Subienkow dropped it into the fire under the pot and began to sing. It was a French love-song that with great solemnity he sang into the brew.
“Without these words I utter into it, the medicine is worthless,” he explained. “The words are the chiefest strength of it. Behold, it is ready.”
“Name the words slowly, that I may know them,” Makamuk commanded.
“Not until after the test. When the axe flies back three times from my neck, then will I give you the secret of the words.”
“But if the medicine is not good medicine?” Makamuk queried anxiously.
Subienkow turned upon him wrathfully.
“My medicine is always good. However, if it is not good, then do by me as you have done to the others. Cut me up a bit at a time, even as you have cut him up.” He pointed to the Cossack. “The medicine is now cool. Thus, I rub it on my neck, saying this further medicine.”
With great gravity he slowly intoned a line of the “Marseillaise,” at the same time rubbing the villainous brew thoroughly into his neck.

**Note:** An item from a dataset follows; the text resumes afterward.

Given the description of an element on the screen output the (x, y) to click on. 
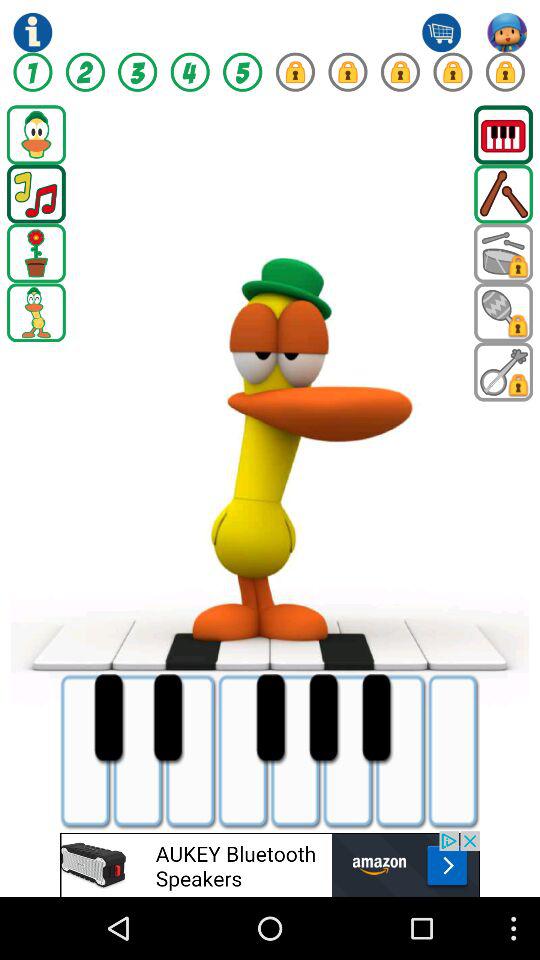
select number 4 (190, 71)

An outcry interrupted his play-acting. The giant Cossack, with a last resurgence of his tremendous vitality, had arisen to his knees. Laughter and cries of surprise and applause arose from the Nulatos, as Big Ivan began flinging himself about in the snow with mighty spasms.
Subienkow was made sick by the sight, but he mastered his qualms and made believe to be angry.
“This will not do,” he said. “Finish him, and then we will make the test. Here, you, Yakaga, see that his noise ceases.”
While this was being done, Subienkow turned to Makamuk.
“And remember, you are to strike hard. This is not baby-work. Here, take the axe and strike the log, so that I can see you strike like a man.”
Makamuk obeyed, striking twice, precisely and with vigour, cutting out a large chip.
“It is well.” Subienkow looked about him at the circle of savage faces that somehow seemed to symbolize the wall of savagery that had hemmed him about ever since the Czar’s police had first arrested him in Warsaw . “Take your axe, Makamuk, and stand so. I shall lie down. When I raise my hand, strike, and strike with all your might. And be careful that no one stands behind you. The medicine is good, and the axe may bounce from off my neck and right out of your hands.”
He looked at the two sleds, with the dogs in harness, loaded with furs and fish. His rifle lay on top of the beaver skins. The six hunters who were to act as his guard stood by the sleds.
“Where is the girl?” the Pole demanded. “Bring her up to the sleds before the test goes on.”